En zo is er meer. Maar een overkoepelend hoofdstuk? Helaas. Twee hoofdstukken komen in de buurt. Dat is het al genoemde stuk van Middelbeek-Oortgiesen dat ondanks de bescheiden lengte een veel bredere invalshoek heeft dan de titel suggereert. En het artikel van Laura van Campenhout en Ine Willems, beide vertaler Engels-Nederlands, over (zelf)revisie. Daarin beschrijven beide het gehele redactieproces vanaf het moment dat de vertaler zijn tekst inlevert en deze zijn gang begint langs persklaarmaker, corrector en bureauredacteur, inclusief uitleg over hoeveel tijd iedere fase in beslag neemt.
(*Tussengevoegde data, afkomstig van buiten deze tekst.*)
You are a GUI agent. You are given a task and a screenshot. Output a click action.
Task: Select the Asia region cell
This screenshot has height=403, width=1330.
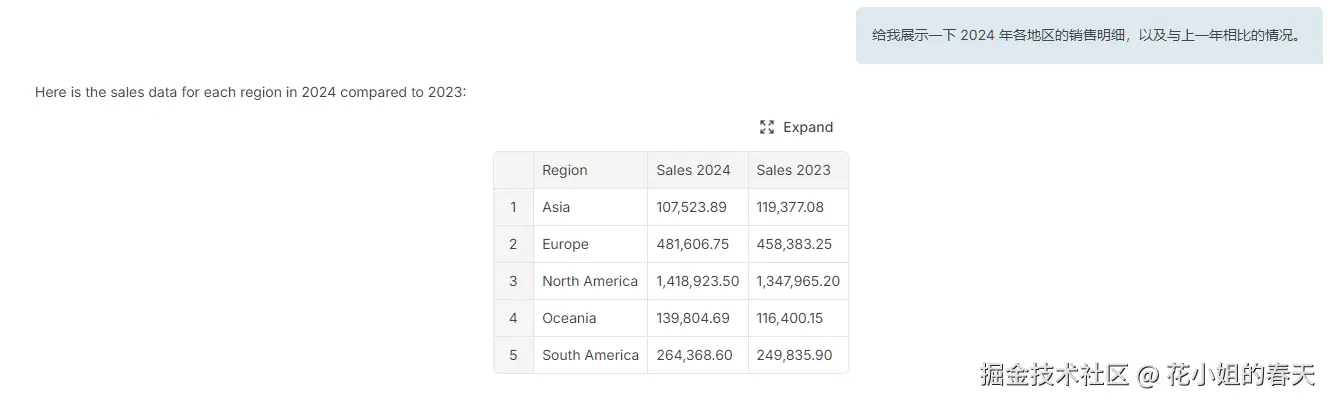[556, 207]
Maar beide stukken schetsen in wezen een ideaalbeeld. Middelbeek-Oortgiesen door op te sommen wat een vertaler allemaal zou kúnnen doen om het resultaat van zijn arbeid optimaal de wereld in te helpen, Van Campenhout & Willems door het redactieproces te behandelen zonder rekening te houden met tijdsdruk als gevolg van te laat inleverende vertalers, blunderende persklaarmakers of de concurrentie van de oorspronkelijke Engelstalige uitgave die uitgevers dwingt de tekst nóg sneller op de markt brengen. In werkelijkheid is de relatie met uitgevers – bijna – net zo weerbarstig als die tussen auteur en uitgever.
De enige die daar een glimp van geeft is Goedele De Sterck, vertaler Nederlands-Spaans van voornamelijk kinder- en jeugdliteratuur, in haar bijdrage over het vertalen van dit genre. Zij wijst op de voortdurende strijd met uitgevers die ten onrechte denken dat kinderboeken makkelijker te vertalen zijn en de tarieven per woord dus lager kunnen zijn. Daarbij ontstaat, specifiek voor dit genre, regelmatig een spanning tussen de intentie van vertaler, die de (literaire) waarde van de tekst intact wil houden, en die van de uitgever, die soms andere, vaak educatieve doelen heeft met de vertaling. Ook dat staat garant voor op z'n minst discussie.
Het is dus maar goed dat Alles verandert altijd is bedoeld als een handboek. Zulke titels krijgen na verloop van tijd bij gebleken belangstelling of verplicht voorschrijven door een docent vaak een herziene uitgave. Laat dit hoofdstuk dan niet weer ontbreken.